The charter school plaintiffs requested protection for children’s constitutional rights as it relates to sufficient funding for open-enrollment charter schools and a lifting of the arbitrary cap on charters imposed by the Legislature.

  1. No facilities funding for open-enrollment charter schools results in unconstitutionally inequitable and inadequate levels of funding for students attending charter schools; and
  2. The arbitrary cap of 305 (by 2019) on open-enrollment charter school holders presents an arbitrary obstacle to the State’s ability to achieve constitutional efficiency and stymies the very efficiency charter schools were intended to promote

Nothing is more inequitable than zero.

  • Public charter schools have existed in Texas education since 1995 with no facilities funding from the state.

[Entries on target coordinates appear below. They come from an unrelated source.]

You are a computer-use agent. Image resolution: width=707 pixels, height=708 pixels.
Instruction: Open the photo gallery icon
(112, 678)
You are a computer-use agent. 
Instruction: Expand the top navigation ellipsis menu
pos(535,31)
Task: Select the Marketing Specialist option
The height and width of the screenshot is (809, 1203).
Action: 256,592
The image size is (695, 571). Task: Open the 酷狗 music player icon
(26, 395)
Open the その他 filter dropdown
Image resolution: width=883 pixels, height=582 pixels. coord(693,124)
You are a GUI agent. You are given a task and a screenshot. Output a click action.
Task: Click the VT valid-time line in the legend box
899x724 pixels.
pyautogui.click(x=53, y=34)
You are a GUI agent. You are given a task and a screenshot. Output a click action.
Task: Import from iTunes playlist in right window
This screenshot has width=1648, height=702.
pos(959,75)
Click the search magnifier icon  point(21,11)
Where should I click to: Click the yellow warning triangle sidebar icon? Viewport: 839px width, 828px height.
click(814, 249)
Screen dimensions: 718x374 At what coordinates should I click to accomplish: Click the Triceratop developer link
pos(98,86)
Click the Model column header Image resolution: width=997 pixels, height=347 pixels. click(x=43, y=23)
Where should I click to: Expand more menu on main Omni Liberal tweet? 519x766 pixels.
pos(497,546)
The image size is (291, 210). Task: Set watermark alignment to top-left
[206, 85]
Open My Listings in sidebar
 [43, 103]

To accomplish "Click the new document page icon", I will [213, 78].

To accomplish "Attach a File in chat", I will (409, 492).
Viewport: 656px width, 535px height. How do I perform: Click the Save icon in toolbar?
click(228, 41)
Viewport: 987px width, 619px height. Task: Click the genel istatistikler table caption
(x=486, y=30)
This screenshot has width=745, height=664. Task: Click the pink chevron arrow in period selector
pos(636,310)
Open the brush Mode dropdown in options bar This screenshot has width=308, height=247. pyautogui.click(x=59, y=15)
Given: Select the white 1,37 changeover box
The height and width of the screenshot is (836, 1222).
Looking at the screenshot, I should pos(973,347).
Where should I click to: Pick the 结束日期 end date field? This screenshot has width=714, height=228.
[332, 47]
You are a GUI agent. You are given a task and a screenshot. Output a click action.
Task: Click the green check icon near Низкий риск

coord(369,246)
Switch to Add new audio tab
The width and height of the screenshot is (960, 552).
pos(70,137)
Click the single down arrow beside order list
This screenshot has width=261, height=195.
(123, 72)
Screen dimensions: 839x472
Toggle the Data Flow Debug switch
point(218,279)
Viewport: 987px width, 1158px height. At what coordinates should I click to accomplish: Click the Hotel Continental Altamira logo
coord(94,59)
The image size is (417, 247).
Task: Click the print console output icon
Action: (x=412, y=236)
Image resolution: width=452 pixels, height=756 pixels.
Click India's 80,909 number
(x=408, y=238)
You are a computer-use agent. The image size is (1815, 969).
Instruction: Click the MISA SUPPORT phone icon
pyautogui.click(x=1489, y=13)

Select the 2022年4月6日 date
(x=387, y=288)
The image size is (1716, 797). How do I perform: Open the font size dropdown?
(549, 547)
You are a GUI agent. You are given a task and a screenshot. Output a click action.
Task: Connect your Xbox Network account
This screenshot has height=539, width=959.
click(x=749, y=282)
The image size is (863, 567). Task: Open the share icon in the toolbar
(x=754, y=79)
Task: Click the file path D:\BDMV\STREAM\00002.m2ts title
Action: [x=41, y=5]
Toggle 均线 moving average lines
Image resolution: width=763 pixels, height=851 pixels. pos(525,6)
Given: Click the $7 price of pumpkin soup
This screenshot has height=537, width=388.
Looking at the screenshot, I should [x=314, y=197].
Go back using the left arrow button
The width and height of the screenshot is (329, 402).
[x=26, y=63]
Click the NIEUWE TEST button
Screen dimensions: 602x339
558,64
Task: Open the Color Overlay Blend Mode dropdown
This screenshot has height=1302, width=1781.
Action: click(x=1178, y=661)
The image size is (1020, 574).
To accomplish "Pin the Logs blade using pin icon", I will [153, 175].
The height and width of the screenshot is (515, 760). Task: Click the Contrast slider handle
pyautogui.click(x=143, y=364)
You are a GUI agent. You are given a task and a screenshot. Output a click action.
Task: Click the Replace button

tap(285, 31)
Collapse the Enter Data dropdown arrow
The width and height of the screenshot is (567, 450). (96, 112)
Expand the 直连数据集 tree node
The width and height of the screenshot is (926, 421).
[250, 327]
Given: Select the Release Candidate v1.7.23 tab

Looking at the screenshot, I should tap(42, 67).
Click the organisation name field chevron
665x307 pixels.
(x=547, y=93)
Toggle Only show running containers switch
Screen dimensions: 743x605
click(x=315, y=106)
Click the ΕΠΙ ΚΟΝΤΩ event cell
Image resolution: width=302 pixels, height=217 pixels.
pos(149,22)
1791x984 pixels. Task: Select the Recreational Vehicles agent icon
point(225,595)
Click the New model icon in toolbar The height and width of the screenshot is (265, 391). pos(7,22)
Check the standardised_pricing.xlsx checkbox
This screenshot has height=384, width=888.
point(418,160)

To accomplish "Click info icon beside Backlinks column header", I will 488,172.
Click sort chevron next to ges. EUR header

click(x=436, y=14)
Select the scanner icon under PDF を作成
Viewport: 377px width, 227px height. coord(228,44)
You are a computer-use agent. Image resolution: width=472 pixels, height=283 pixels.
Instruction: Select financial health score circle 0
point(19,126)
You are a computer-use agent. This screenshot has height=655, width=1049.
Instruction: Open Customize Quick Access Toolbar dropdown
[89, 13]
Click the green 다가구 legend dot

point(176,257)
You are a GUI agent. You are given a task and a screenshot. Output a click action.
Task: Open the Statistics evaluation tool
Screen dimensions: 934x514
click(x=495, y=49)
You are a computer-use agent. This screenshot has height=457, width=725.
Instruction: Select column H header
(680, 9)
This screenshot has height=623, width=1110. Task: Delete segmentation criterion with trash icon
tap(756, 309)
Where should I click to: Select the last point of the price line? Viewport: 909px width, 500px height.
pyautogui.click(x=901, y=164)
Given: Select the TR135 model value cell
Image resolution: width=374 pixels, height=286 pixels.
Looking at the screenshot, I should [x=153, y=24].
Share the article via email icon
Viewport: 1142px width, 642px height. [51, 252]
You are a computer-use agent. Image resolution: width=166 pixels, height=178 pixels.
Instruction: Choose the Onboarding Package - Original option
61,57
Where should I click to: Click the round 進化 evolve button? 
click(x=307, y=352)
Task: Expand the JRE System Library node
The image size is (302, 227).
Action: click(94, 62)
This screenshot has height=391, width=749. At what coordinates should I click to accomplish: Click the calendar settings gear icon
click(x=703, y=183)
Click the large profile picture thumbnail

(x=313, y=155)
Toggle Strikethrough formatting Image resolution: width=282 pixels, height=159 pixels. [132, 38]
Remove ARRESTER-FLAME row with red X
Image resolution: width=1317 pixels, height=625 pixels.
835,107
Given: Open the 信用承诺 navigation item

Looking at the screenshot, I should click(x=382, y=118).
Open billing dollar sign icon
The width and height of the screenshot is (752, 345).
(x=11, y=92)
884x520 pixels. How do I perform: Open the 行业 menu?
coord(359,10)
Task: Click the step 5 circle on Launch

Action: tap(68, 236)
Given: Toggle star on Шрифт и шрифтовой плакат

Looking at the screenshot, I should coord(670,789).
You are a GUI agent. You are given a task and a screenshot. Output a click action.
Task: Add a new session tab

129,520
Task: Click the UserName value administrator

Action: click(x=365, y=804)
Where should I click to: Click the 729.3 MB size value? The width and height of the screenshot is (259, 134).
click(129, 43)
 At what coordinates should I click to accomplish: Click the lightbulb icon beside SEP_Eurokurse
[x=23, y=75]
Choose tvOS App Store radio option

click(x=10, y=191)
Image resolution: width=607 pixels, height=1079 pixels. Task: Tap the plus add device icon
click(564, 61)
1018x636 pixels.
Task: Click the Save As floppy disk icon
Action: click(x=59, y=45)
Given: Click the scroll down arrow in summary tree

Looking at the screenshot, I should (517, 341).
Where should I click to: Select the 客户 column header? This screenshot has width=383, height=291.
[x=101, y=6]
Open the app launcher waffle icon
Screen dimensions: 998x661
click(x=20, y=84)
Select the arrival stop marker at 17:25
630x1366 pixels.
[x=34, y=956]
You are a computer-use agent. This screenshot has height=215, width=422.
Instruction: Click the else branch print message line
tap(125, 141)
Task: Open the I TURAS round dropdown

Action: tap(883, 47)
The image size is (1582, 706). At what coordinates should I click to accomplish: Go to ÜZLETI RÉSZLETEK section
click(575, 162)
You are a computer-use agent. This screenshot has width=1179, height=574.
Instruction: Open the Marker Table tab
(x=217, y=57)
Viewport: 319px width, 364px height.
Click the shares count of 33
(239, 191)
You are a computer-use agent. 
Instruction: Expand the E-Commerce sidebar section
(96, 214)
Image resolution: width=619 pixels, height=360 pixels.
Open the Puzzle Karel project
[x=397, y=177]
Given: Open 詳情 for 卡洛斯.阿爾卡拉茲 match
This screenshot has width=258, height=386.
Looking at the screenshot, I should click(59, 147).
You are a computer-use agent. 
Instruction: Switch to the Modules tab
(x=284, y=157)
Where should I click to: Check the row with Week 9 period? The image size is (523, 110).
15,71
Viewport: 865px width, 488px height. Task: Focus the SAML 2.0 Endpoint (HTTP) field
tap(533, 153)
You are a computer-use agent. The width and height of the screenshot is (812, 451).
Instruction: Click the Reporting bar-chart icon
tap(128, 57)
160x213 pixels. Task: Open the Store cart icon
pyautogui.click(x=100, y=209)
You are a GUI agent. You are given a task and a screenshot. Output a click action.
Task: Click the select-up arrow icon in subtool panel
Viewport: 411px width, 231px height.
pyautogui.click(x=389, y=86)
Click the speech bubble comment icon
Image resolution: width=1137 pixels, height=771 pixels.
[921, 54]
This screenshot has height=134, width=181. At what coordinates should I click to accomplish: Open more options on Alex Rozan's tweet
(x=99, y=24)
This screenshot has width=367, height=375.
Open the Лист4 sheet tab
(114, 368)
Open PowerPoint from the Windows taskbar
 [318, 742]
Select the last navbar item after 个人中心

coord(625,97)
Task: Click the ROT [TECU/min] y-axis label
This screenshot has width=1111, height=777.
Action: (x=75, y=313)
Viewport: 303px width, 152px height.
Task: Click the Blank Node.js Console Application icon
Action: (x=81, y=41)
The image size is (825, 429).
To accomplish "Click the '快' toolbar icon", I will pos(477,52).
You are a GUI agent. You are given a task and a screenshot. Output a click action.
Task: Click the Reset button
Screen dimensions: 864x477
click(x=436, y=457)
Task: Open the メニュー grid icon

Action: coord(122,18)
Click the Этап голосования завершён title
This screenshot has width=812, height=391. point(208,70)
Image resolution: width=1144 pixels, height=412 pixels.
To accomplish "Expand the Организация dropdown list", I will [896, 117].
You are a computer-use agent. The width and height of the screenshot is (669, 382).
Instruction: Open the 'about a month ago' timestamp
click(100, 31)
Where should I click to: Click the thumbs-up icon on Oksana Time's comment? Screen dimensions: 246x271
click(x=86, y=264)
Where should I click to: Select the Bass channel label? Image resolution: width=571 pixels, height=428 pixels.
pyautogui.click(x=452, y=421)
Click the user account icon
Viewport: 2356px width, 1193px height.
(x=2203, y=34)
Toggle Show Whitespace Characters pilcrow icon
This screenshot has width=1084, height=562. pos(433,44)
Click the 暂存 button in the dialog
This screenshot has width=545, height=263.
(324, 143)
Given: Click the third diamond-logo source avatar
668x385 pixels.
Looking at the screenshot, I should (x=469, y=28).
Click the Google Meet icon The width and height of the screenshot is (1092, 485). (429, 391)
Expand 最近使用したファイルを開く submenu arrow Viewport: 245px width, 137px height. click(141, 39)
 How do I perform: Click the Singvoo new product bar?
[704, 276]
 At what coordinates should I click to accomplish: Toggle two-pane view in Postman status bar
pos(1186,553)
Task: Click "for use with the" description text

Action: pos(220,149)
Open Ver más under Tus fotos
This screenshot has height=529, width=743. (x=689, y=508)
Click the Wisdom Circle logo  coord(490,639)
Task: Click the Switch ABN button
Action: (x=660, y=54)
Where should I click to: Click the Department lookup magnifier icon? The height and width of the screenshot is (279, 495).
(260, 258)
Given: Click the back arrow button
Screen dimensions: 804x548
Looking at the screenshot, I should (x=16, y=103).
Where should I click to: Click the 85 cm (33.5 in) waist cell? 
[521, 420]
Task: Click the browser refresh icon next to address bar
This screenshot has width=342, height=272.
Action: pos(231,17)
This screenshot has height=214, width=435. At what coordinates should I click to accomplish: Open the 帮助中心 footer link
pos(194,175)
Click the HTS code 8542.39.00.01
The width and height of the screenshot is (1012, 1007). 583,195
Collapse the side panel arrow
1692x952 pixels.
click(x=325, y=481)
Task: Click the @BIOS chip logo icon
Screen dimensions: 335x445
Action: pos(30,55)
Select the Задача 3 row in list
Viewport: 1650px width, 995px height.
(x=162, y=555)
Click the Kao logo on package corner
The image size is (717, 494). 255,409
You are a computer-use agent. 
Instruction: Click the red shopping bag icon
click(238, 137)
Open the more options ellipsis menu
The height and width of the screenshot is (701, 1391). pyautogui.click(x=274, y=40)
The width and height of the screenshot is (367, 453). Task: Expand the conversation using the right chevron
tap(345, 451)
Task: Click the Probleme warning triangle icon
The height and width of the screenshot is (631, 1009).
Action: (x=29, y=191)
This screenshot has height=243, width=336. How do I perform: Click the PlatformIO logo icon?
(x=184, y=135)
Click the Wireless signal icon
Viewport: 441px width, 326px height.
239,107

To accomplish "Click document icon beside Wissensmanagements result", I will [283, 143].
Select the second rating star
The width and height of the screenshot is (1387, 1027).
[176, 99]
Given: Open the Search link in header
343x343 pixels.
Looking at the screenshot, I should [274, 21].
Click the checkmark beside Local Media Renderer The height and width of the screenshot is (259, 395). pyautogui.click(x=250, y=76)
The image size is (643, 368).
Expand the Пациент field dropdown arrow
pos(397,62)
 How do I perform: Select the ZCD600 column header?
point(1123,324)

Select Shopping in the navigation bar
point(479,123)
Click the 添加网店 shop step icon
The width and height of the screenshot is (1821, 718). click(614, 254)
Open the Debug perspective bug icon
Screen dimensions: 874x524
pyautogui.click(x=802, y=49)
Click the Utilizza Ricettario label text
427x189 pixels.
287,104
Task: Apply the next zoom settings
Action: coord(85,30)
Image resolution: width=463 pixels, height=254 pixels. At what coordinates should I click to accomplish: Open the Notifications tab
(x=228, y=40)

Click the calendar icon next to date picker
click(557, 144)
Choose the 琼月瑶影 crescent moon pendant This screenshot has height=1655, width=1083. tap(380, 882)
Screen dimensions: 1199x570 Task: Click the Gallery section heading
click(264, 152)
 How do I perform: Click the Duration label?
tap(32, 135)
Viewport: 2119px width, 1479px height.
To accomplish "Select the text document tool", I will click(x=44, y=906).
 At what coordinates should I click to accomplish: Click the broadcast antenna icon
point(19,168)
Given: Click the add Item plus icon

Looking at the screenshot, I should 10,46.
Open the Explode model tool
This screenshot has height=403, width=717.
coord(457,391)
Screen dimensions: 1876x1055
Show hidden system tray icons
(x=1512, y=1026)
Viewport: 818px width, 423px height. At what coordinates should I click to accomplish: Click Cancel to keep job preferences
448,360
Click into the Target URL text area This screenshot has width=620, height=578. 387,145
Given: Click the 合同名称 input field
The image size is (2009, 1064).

Further, charter schools do not receive individualized adjustments for school and student characteristics like school districts receive.
  • Parents in charter schools exercised the options given by the state and chose the right school for their children to be successful. They did not choose less funding for their student.

The cap on charter schools is arbitrary especially with a waiting list of students across the state.

  • As tax-payers, Texans object to the arbitrary cap on charter schools. The Texas Constitution expressly requires that the educational system be efficient.
  • There is a waiting list of more than 100,000 students whose parents want to exercise options and cannot.